17. Ceza Dairesi 2019/10020 E. , 2020/721 K.
"İçtihat Metni"MAHKEMESİ :Asliye Ceza Mahkemesi
SUÇLAR : Hırsızlık, mala zarar verme
HÜKÜMLER : Mahkumiyet
Yerel mahkemece sanıklar hakkında hırsızlık ve mala zarar verme suçlarından verilen hükümler temyiz edilmekle, başvuruların süreleri ve kararların nitelikleri ile suçların tarihine göre dosya görüşüldü:
1-Sanıklar hakkında mala zarar verme suçundan verilen hükümlerin yapılan incelemesinde;
Mala zarar verme suçundan doğrudan hükmolunan adli para cezaların miktarları ve türlerine göre; 14.04.2011 tarihinde yürürlüğe giren 6217 sayılı Yasa"nın 26. maddesi ile 5320 sayılı Ceza Muhakemesi Kanununun Yürürlük ve Uygulama Şekli Hakkındaki Kanuna eklenen geçici 2. maddesi gereğince doğrudan hükmolunan 3.000,00 TL dahil adli para cezasına mahkumiyet hükümlerinin temyizi mümkün olmadığından, sanıklar ..., ...’in temyiz istemlerinin 1412 sayılı CMUK"nın 317. maddesi uyarınca REDDİNE,
2-Sanıklar hakkında hırsızlık suçundan verilen hükümlerin incelemesinde;
UYAP kayıtlarına göre, suç tarihinde güneşin doğuş saatinin 07.11 olduğu, saat 06.11’e kadarki zaman diliminin gece olarak kabul edilmesi gerektiği, olayı gören tanık anlatımına göre sanıkların saat 05.20 sıralarında olay yerinde görüldüğü ve saat 05.40 sıralarında devriye görevi yapan polis ekiplerine hırsızlık anonsu üzerine sanıkların yakalanması karşısında; hırsızlık suçunun gece vakti işlendiğinin kabulü gerekirken, 5237 sayılı TCK"nun 143. maddesi gereğince artırım yapılmayarak eksik cezaya hükmedilmesi, aleyhe temyiz olmadığından, bozma sebebi yapılmamıştır.

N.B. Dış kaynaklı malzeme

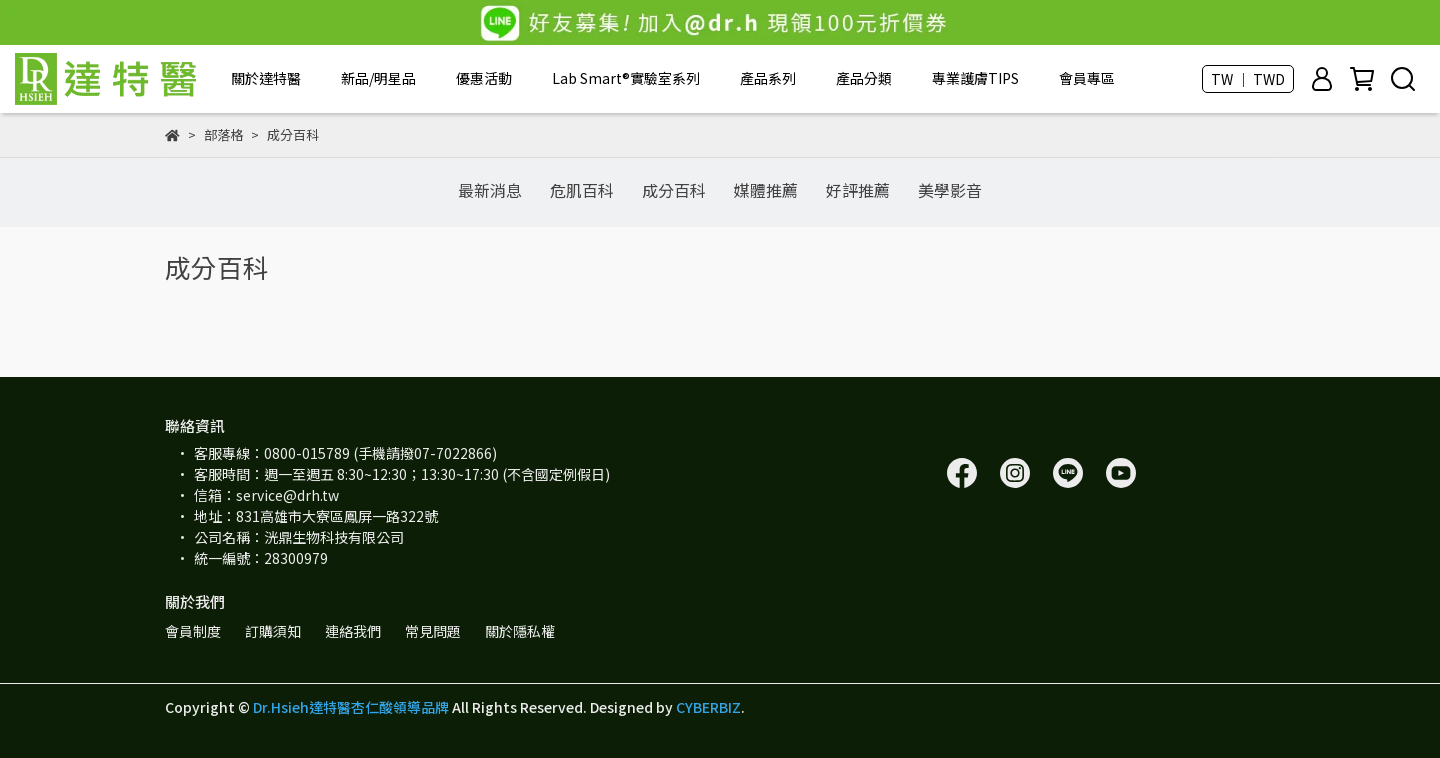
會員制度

Dosya ve duruşma tutanakları içeriğine, toplanıp karar yerinde incelenerek tartışılan hukuken geçerli ve elverişli kanıtlara, gerekçeye ve hakimin takdirine göre; suçun sanıklar tarafından işlendiğini kabulde usul ve yasaya aykırılık bulunmadığından diğer temyiz nedenleri yerinde görülmemiştir.
Ancak;
1-T.C. Anayasa Mahkemesinin, 5237 sayılı TCK"nun 53. maddesine ilişkin olan, 2014/140 Esas ve 2015/85 Karar sayılı iptal kararının, 24.11.2015 gün ve 29542 sayılı Resmi Gazete"de yayımlanmış olması nedeniyle iptal kararı doğrultusunda 5237 sayılı TCK"nun 53. maddesindeki hak yoksunluklarının yeniden değerlendirilmesinde zorunluluk bulunması,
2-5271 sayılı CMK"nun 324. maddesinin 2. ve 3. fıkralarında yargılama giderlerinin neleri kapsayacağının, kimin tarafından belirleneceğinin, kime ve nasıl yükletileceğinin düzenlendiği, buna göre iştirak halinde her bir sanığın sebebiyet verdiği yargılama giderlerinin ayrı ayrı, ortak yargılama giderlerinden ise paylarına düşen oranın belirlenerek karar verilmesi gerekirken 45,00 TL miktarındaki yargılama giderleri ile ilgili infazda tereddüde yol açacak şekilde sanıklardan eşit olarak tahsiline hükmedilmesi suretiyle 5271 sayılı CMK"nun 326/2. maddesine aykırı davranılması,
Bozmayı gerektirmiş, sanıklar ..., ...’in temyiz nedenleri bu itibarla yerinde görülmüş olduğundan, hükümlerin açıklanan nedenlerle tebliğnameye aykırı olarak BOZULMASINA, bozma nedenleri yeniden yargılama yapılmasını gerektirmediğinden, 5320 sayılı Yasa"nın 8/1. maddesi aracılığıyla CMUK’nun 322. maddesinin verdiği yetkiye dayanılarak; hükümlerden 5237 sayılı TCK"nun 53. maddesinin uygulanmasına yönelik tüm kısımların çıkartılıp yerlerine ""5237 sayılı TCK"nun 53. maddesinin T.C. Anayasa Mahkemesinin 2014/140 Esas ve 2015/85 Karar sayılı iptal kararı da gözetilmek suretiyle uygulanması" ve yine hükümlerden yargılama giderlerine ilişkin kısımlar çıkartılarak yerlerine “Her bir sanığın sebebiyet verdikleri yargılama giderlerinden ayrı ayrı, ortak yargılama giderlerinden ise eşit olarak sorumlu tutulmalarına, her bir sanık için düşen payın 6183 sayılı Amme Alacaklarının Tahsil Usulü Hakkında Kanun"un 106. maddesindeki terkin edilmesi gereken tutar olan 20,00 TL"den az olduğu takdirde Devlet Hazinesi üzerinde bırakılmasına” cümlelerinin eklenmesi suretiyle, eleştiri dışında sair yönleri usul ve yasaya uygun bulunan hükümlerin DÜZELTİLEREK ONANMASINA, 15.01.2020 tarihinde oy birliğiyle karar verildi.